# CCO in New York City?



## natalie647 (Jul 13, 2008)

Does anyone know if there are any CCO's in New York City, not just in NY? I know they have some in NY in general, I think like Niagra Falls, etc, but I'd think that there'd be one in the city cause those are too far away. Do you know of any?


----------



## red (Jul 13, 2008)

there use to be an Estee Lauder Company store in Rockefeller Center (kinda hidden away) not sure if its still there though ... 
you can only get in if your company participates, its not open to the general public.

I now go to the one in Jersey City (one stop on the PATH from WTC to Exchange Place), but your company needs to participate however.

Right now they have all the Rushmetal piggies, Your Ladyship, had Sweet Sienna, even LARK ABOUT!!!!


----------



## Danapotter (Jul 13, 2008)

Quote:

   Originally Posted by *red* 

 
_there use to be an Estee Lauder Company store in Rockefeller Center (kinda hidden away) not sure if its still there though ... 
you can only get in if your company participates, its not open to the general public.

I now go to the one in Jersey City (one stop on the PATH from WTC to Exchange Place), but your company needs to participate however.

Right now they have all the Rushmetal piggies, Your Ladyship, had Sweet Sienna, even LARK ABOUT!!!!_

 
Where is the one in Jersey City? I am there everyday for the next month! Hehheeeeheeee......


----------



## natalie647 (Jul 13, 2008)

Quote:

   Originally Posted by *red* 

 
_there use to be an Estee Lauder Company store in Rockefeller Center (kinda hidden away) not sure if its still there though ... 
you can only get in if your company participates, its not open to the general public.

I now go to the one in Jersey City (one stop on the PATH from WTC to Exchange Place), but your company needs to participate however.

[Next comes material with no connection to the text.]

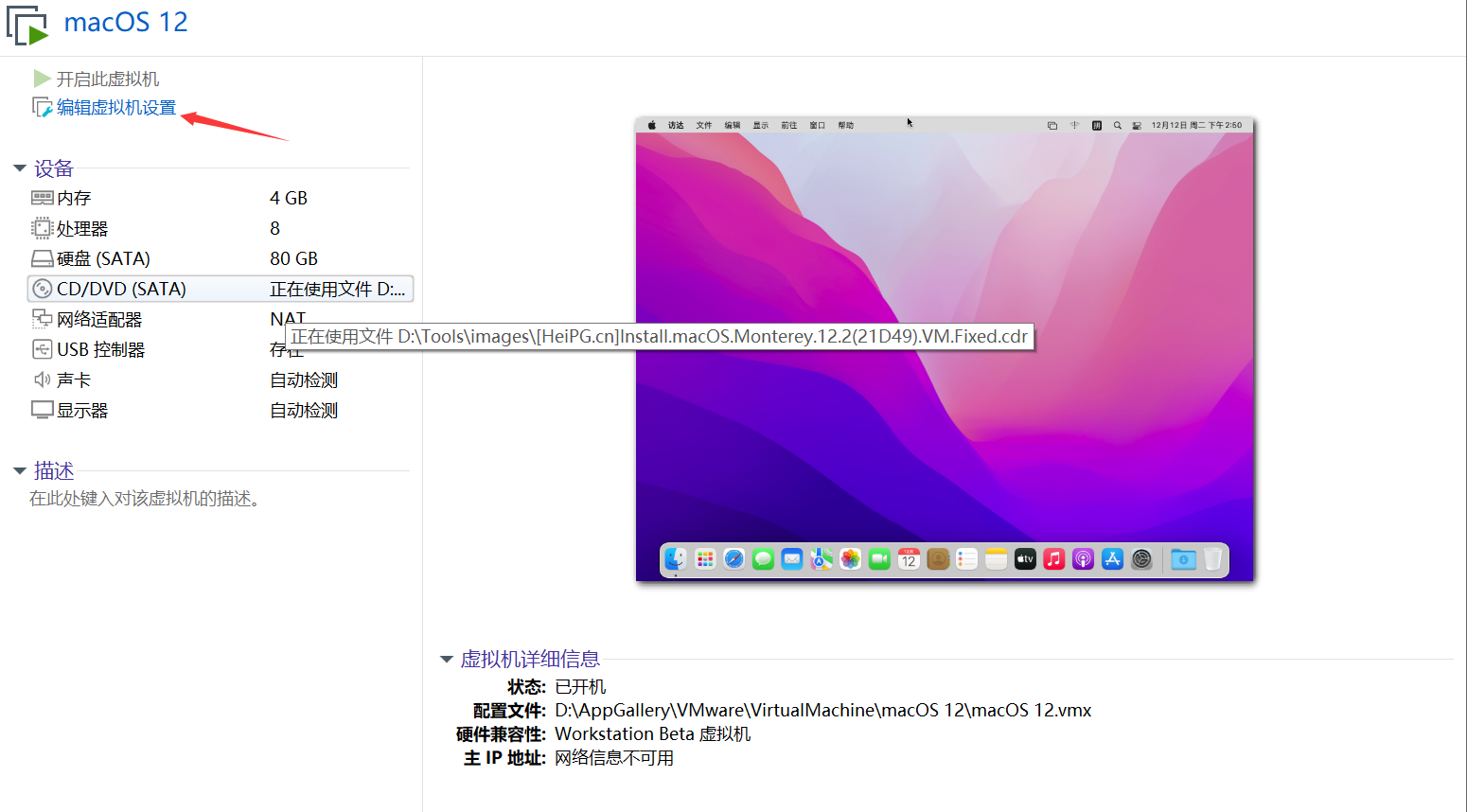Open the Notes app from the Dock
The image size is (1467, 812).
point(995,559)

Right now they have all the Rushmetal piggies, Your Ladyship, had Sweet Sienna, even LARK ABOUT!!!!_

 
What do you mean by "if your company participates?"


----------



## cutiebe2 (Jul 13, 2008)

Quote:

   Originally Posted by *natalie647* 

 
_What do you mean by "if your company participates?"_

 
I think she is talking about the special CCO for industry members. Someone else was talking about it. I think its near the Newport Mall

I really want to find a CCO in NJ..I was going to call Jersey Garden's Sak Off 5th and see if they have anything


----------



## red (Jul 13, 2008)

not sure how it works really, but often they ask you for the company name, and ID card as well. 

Its not a regular outlet open to the general public. Maybe others would know more


----------



## red (Jul 13, 2008)

Quote:

   Originally Posted by *cutiebe2* 

 
_I think she is talking about the special CCO for industry members. Someone else was talking about it. I think its near the Newport Mall

I really want to find a CCO in NJ..I was going to call Jersey Garden's Sak Off 5th and see if they have anything_

 
yes its near the Newport Mall. You can take the light rail to Harborside Financial Center, get off and walk into the buildiing right across the street. There's a few stores in there and the CCO.


----------



## natalie647 (Jul 14, 2008)

Quote:

   Originally Posted by *cutiebe2* 

 
_I think she is talking about the special CCO for industry members. Someone else was talking about it. I think its near the Newport Mall

I really want to find a CCO in NJ..I was going to call Jersey Garden's Sak Off 5th and see if they have anything_

 
Thanks!


----------



## sass000 (Aug 3, 2008)

Did you get a chance to see if there was anything at the Saks Off 5th? I wish there was a CCO in Jersey as well...


----------



## tvsnow (Aug 5, 2008)

Ok, so with this mysterious JC CCO, what exactly qualifies acceptance? I work as a MA at a Lauder brand counter, is this enough to get me in and get me some cheap MAC?


----------



## montREALady (Mar 10, 2015)

red said:


> Right now they have all the Rushmetal piggies, Your Ladyship, had Sweet Sienna, even LARK ABOUT!!!!


  This is the one I just went to in Manhattan, The Company Store, our company participates. I've been here nearly 8 years and been there twice! The first time was last summer! *smh*


----------